So people are like: "Oh, let's go to Wyoming, let's go to North Dakota, let's go here." And I'm like: "Great, the customer doesn't want to go there, because if they wanted to go there, they'd already be there." And North Dakota is not a great example 'cause there have been some big data centers have been built in North Dakota because there's very cheap and a lot of power where you could build those models in a private cloud environment and then ship them out. So I think interesting markets that are gonna really play out here in the U.S. is, you know, Reno is a big battleground right now because it's inside 0.2 of a millisecond to Santa Clara. Atlanta's become a really interesting market because it's from a latency perspective, very close to Northern Virginia.
Certainly Columbus or Dublin, Ohio, anywhere around there, that's become an interesting market. And so you see these pockets of AI site development where today there's power. We don't know how much more power exists in Atlanta. We don't know how much more power AEP will allow us to do in Dublin, Ohio. And certainly, Nevada Power and Light is reaching a threshold issue because you've got Switch there, you've got developers coming in. There's two or three developers that already have will-serve letters, which is the most important thing. And then you've got Google with a mega campus next to our Switch facility that's building a huge amount of capacity, and then you've got Tesla there as well. So there's... The question is, when we sort of lease through this next 18 months, where do we go?

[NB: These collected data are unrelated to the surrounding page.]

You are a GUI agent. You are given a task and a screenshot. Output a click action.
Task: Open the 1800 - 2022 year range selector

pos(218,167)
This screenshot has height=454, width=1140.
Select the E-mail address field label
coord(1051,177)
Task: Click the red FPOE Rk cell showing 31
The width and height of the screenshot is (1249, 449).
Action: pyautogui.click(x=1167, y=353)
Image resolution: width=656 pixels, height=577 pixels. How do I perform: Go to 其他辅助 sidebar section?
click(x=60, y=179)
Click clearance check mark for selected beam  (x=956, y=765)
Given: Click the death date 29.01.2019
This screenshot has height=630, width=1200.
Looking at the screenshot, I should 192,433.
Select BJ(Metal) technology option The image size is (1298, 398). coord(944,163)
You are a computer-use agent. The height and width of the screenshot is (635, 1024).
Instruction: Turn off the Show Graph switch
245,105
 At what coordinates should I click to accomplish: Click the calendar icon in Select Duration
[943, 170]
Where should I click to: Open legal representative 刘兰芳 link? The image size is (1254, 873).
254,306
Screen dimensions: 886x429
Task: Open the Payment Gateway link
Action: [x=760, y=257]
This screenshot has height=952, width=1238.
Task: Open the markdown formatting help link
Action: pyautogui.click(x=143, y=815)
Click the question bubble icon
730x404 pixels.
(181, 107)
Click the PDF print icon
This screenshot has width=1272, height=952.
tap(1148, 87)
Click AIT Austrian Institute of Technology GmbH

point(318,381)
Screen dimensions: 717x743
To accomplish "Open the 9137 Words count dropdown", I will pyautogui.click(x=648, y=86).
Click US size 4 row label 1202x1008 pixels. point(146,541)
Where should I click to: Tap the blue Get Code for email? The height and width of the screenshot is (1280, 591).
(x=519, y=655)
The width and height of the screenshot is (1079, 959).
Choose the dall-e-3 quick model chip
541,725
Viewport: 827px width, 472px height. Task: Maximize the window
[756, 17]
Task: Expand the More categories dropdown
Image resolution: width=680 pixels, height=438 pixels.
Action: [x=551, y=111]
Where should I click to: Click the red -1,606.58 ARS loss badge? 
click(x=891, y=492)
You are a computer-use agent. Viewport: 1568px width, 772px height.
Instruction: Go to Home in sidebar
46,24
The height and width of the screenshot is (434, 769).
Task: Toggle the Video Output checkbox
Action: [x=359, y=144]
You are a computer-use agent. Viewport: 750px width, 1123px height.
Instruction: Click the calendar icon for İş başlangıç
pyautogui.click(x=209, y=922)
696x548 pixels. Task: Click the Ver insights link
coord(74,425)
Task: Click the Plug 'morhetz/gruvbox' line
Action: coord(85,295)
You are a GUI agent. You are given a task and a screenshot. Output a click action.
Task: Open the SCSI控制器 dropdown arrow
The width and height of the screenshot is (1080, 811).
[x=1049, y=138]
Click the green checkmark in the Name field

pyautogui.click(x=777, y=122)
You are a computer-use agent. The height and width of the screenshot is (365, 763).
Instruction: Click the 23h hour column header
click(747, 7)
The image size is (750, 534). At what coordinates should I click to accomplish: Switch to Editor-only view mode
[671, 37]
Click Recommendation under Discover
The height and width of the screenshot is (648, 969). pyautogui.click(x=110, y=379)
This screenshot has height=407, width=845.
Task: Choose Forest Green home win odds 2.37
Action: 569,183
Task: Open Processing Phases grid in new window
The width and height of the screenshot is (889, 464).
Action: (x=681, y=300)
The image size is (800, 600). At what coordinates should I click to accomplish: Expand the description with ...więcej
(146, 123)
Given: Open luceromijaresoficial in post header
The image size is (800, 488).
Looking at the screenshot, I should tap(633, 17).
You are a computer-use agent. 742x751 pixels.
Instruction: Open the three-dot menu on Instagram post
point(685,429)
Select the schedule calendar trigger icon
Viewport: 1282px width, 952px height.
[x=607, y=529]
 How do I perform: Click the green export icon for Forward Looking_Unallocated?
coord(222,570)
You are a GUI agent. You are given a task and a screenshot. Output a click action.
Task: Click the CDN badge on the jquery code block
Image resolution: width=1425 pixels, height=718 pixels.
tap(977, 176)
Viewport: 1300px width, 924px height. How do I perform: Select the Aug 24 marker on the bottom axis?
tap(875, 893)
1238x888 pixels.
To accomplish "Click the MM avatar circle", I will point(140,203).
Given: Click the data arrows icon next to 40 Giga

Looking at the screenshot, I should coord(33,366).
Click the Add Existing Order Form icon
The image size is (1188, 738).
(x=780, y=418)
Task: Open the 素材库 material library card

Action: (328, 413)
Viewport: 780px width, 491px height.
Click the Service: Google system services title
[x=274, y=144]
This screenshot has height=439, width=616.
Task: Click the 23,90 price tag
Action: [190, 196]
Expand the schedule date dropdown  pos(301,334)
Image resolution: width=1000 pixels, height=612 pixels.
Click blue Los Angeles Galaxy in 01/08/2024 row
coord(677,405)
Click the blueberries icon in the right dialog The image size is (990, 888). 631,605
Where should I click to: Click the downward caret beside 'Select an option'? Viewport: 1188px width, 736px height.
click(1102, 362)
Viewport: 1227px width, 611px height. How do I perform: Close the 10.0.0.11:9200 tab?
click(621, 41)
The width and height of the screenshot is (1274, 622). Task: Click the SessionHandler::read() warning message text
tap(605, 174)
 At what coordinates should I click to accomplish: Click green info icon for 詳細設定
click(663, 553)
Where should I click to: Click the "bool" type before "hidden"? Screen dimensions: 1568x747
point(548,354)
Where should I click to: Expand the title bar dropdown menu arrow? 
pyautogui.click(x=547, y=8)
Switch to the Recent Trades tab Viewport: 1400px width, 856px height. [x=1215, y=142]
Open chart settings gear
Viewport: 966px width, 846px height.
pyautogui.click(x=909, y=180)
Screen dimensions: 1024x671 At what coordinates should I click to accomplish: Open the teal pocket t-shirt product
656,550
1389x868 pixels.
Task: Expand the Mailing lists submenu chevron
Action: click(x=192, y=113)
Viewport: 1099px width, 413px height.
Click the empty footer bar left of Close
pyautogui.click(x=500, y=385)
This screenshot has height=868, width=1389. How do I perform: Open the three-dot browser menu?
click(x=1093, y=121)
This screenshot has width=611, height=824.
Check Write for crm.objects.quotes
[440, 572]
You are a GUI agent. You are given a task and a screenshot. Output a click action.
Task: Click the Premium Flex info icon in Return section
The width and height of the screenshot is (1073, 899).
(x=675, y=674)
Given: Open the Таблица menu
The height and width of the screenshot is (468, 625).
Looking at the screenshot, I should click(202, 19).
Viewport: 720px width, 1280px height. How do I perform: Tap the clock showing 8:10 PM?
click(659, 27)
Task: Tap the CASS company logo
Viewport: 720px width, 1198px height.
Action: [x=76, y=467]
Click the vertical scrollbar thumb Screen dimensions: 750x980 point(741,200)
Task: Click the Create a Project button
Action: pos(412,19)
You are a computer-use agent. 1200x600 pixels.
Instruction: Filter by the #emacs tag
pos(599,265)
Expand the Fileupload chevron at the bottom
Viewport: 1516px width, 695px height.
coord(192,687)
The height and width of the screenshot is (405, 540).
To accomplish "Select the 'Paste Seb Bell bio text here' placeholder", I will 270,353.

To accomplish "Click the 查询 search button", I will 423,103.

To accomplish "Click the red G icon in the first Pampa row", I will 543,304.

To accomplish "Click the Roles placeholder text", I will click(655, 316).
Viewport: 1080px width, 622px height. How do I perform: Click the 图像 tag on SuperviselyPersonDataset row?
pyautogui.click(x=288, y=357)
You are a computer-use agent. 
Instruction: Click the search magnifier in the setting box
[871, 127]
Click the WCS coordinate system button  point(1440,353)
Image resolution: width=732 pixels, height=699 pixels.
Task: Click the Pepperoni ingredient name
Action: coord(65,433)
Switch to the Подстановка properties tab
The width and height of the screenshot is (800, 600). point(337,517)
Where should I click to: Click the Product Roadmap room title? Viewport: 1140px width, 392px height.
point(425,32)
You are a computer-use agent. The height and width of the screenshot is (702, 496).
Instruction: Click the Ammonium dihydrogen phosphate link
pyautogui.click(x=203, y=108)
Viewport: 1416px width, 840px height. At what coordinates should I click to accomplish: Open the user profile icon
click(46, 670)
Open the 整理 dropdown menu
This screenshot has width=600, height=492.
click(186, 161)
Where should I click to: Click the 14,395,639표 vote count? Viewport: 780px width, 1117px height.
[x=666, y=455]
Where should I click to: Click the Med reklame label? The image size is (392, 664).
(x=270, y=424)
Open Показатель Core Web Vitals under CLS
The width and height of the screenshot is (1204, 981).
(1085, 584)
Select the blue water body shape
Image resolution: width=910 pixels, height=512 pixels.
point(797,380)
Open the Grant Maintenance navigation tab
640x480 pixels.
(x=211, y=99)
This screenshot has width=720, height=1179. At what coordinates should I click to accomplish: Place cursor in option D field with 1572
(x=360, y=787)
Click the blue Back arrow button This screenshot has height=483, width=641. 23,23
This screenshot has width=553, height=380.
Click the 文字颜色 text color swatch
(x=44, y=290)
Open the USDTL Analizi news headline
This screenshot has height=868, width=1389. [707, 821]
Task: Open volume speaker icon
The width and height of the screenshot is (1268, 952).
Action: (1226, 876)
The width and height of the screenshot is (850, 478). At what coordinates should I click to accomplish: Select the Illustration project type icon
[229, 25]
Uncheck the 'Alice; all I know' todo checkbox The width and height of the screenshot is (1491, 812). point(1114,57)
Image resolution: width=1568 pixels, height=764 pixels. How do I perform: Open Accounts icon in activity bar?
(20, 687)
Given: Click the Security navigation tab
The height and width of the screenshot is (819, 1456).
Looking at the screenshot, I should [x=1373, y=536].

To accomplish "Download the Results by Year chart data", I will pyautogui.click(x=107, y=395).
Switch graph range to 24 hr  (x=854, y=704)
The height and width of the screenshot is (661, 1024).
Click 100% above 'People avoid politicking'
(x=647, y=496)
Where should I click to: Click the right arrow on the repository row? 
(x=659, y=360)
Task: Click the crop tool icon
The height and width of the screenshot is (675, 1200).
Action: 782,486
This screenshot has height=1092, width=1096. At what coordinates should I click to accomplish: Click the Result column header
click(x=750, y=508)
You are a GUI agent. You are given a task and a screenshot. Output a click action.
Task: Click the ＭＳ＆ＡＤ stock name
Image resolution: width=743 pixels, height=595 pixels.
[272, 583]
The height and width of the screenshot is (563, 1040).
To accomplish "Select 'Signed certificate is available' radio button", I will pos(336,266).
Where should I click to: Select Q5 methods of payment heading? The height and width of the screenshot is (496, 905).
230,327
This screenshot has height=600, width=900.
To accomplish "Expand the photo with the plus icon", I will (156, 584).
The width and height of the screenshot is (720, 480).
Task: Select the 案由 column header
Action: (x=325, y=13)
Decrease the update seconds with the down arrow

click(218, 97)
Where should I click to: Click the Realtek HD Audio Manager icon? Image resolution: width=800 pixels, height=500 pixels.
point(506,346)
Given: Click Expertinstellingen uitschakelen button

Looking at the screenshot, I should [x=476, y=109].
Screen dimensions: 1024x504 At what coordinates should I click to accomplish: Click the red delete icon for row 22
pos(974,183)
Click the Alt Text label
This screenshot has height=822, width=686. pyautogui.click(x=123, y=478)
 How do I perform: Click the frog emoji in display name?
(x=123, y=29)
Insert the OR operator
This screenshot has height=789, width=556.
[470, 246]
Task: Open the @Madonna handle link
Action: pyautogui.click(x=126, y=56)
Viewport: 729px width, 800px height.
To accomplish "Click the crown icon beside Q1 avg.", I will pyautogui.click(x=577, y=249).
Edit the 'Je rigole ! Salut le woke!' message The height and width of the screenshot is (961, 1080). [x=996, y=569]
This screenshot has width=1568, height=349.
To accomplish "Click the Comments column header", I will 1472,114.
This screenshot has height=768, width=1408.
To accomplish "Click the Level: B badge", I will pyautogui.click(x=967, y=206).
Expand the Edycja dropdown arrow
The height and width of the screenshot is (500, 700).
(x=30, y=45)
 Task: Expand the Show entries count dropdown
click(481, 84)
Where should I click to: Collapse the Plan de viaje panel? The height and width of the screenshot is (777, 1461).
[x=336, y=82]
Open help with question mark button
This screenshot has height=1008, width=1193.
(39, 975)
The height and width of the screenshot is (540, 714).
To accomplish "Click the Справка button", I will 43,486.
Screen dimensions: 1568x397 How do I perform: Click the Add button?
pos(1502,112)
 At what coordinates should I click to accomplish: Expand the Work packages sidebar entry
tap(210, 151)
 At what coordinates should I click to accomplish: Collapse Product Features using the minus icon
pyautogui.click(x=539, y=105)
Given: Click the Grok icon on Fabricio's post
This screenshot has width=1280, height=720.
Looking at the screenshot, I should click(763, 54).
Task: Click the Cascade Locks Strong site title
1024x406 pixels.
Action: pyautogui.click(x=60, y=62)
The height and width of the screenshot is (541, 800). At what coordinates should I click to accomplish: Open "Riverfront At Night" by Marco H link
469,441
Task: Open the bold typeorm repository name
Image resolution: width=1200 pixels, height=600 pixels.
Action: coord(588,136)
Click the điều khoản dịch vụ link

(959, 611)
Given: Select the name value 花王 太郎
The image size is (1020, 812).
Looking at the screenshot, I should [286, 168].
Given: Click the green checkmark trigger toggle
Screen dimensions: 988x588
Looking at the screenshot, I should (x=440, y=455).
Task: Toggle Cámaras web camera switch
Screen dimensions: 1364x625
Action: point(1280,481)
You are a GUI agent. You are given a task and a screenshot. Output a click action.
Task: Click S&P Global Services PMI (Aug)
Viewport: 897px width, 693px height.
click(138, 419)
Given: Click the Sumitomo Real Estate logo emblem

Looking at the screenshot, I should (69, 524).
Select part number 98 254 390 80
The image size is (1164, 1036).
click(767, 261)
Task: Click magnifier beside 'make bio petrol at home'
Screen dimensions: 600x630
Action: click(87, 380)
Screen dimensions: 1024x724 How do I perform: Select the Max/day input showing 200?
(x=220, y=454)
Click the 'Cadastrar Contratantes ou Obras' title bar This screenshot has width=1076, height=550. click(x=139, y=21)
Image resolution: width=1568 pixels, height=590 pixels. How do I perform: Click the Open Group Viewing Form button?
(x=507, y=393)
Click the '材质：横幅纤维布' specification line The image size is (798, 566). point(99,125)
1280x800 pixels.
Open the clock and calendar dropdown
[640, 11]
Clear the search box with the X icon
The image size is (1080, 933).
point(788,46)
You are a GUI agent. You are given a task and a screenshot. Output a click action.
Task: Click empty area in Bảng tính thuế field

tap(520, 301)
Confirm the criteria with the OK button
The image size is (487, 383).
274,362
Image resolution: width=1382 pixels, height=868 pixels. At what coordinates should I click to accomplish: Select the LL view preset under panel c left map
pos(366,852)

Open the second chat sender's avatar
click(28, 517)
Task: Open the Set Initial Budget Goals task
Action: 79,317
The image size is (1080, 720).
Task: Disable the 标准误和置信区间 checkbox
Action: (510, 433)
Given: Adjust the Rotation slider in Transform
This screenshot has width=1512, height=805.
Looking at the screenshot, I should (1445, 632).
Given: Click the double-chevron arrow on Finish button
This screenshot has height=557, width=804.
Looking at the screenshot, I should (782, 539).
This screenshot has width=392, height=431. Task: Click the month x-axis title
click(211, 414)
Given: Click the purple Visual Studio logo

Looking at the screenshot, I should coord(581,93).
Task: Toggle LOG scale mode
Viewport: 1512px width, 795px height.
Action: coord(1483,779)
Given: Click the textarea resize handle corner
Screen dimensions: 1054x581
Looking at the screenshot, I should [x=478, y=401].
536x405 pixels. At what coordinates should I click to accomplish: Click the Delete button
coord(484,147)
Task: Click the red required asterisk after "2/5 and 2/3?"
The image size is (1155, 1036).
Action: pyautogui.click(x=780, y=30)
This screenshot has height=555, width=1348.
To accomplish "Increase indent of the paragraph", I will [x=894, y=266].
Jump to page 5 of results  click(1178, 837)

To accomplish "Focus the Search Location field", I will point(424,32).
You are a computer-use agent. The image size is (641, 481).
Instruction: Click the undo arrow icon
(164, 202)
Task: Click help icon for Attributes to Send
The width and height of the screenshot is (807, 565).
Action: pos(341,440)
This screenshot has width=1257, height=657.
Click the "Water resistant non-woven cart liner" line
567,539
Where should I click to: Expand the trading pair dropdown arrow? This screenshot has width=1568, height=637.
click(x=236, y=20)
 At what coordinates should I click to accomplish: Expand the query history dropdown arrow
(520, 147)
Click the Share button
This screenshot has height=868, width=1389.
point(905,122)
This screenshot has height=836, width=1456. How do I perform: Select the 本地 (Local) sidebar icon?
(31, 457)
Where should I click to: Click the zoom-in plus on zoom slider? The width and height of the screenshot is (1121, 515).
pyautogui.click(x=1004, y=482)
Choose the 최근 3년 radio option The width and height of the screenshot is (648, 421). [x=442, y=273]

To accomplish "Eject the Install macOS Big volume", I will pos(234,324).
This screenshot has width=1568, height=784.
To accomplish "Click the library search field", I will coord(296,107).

Where does the absorption go from there? And what are the next markets? And I think there is this balance as you move to inference between what's an acceptable amount of latency and what's an acceptable amount of, power loss you're gonna take. And this gets us sort of the next leg of the conversation.
Yes, yes. Before we go to that next leg, I wanted to ask you, I wanna ask you this: So I think of Northern Virginia. Northern Virginia is not only the largest data center market in the world, it's like the deepest network in the world. As we go to these new locations, let's call it Tier II markets, we're going to need to bring network with us. We've sat on this stage for years, and we've talked about convergence. How do you think about the opportunity to deliver a bundled solution to the customer, where you're bringing the data center, you're bringing the power, coupled with the network together, to essentially serve the needs of the customer in one shot?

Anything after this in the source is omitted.